Investigating and Designing for Trust in AI-powered Code Generation Tools
Ruotong Wang, Ruijia Cheng, Denae Ford, Thomas Zimmermann
TL;DR
This paper investigates how software developers form trust in AI-powered code-generation tools and how interface design can support calibrated trust. Using a two-stage qualitative study, Study 1 conducts retrospective interviews with 17 developers to identify trust determinants (ability, benevolence, integrity) and challenges in evaluating AI outputs, highlighting situational factors that modulate trust. Study 2 then probes three design directions—usage statistics dashboards, in-context quality indicators, and explicit control mechanisms—to scaffold trustworthy evaluation, gathering feedback from 12 developers. The findings show that current tools lack effective trust affordances, leading to biased and inefficient trust judgments, and demonstrate promising design concepts to communicate AI capability, enable goal alignment, and support structured trust-building.
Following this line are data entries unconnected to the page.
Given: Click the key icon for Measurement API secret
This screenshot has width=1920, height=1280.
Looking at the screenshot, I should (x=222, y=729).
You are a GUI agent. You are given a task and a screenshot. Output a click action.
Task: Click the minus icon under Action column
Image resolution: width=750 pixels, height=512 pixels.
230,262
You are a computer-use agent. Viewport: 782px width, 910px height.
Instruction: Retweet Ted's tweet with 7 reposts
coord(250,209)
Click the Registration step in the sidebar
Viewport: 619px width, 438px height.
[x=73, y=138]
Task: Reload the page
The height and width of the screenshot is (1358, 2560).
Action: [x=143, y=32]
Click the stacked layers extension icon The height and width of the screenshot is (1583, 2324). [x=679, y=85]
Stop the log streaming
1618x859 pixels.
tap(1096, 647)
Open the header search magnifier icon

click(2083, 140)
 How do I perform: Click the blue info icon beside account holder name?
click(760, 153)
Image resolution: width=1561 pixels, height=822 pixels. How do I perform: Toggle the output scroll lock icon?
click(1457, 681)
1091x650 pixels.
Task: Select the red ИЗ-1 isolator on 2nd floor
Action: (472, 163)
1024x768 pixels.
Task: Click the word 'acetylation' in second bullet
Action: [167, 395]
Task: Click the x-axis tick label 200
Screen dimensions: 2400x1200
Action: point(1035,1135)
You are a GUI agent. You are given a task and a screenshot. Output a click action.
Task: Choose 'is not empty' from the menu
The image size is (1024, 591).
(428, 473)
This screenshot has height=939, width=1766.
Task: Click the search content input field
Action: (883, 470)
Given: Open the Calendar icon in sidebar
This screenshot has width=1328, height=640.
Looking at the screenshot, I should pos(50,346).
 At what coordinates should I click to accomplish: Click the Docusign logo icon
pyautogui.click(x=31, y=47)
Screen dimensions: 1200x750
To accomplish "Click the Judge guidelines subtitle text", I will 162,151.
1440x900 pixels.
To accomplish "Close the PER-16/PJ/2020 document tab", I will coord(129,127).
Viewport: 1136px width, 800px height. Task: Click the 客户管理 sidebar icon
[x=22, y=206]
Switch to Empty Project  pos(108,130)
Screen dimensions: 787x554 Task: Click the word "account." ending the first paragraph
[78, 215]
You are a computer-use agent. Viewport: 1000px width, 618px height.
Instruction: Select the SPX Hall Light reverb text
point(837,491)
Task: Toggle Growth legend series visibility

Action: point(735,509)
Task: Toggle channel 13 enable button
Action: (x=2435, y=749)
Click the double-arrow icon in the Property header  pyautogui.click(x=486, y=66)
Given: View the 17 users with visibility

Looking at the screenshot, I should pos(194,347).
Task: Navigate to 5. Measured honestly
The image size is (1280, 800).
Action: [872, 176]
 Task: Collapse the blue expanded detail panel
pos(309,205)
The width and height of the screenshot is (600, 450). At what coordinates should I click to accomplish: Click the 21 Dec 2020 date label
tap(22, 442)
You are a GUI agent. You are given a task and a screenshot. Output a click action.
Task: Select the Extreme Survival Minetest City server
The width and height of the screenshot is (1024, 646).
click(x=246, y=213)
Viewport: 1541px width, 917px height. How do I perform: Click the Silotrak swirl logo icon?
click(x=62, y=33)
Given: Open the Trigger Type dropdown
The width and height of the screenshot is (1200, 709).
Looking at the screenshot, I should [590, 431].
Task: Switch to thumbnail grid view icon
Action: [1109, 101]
Collectively, the work offers design recommendations for communicating AI performance, enabling user configuration, and revealing model mechanisms to foster calibrated trust in AI-assisted software development.
Abstract
As AI-powered code generation tools such as GitHub Copilot become popular, it is crucial to understand software developers' trust in AI tools -- a key factor for tool adoption and responsible usage. However, we know little about how developers build trust with AI, nor do we understand how to design the interface of generative AI systems to facilitate their appropriate levels of trust. In this paper, we describe findings from a two-stage qualitative investigation. We first interviewed 17 developers to contextualize their notions of trust and understand their challenges in building appropriate trust in AI code generation tools. We surfaced three main challenges -- including building appropriate expectations, configuring AI tools, and validating AI suggestions. To address these challenges, we conducted a design probe study in the second stage to explore design concepts that support developers' trust-building process by 1) communicating AI performance to help users set proper expectations, 2) allowing users to configure AI by setting and adjusting preferences, and 3) offering indicators of model mechanism to support evaluation of AI suggestions. We gathered developers' feedback on how these design concepts can help them build appropriate trust in AI-powered code generation tools, as well as potential risks in design. These findings inform our proposed design recommendations on how to design for trust in AI-powered code generation tools.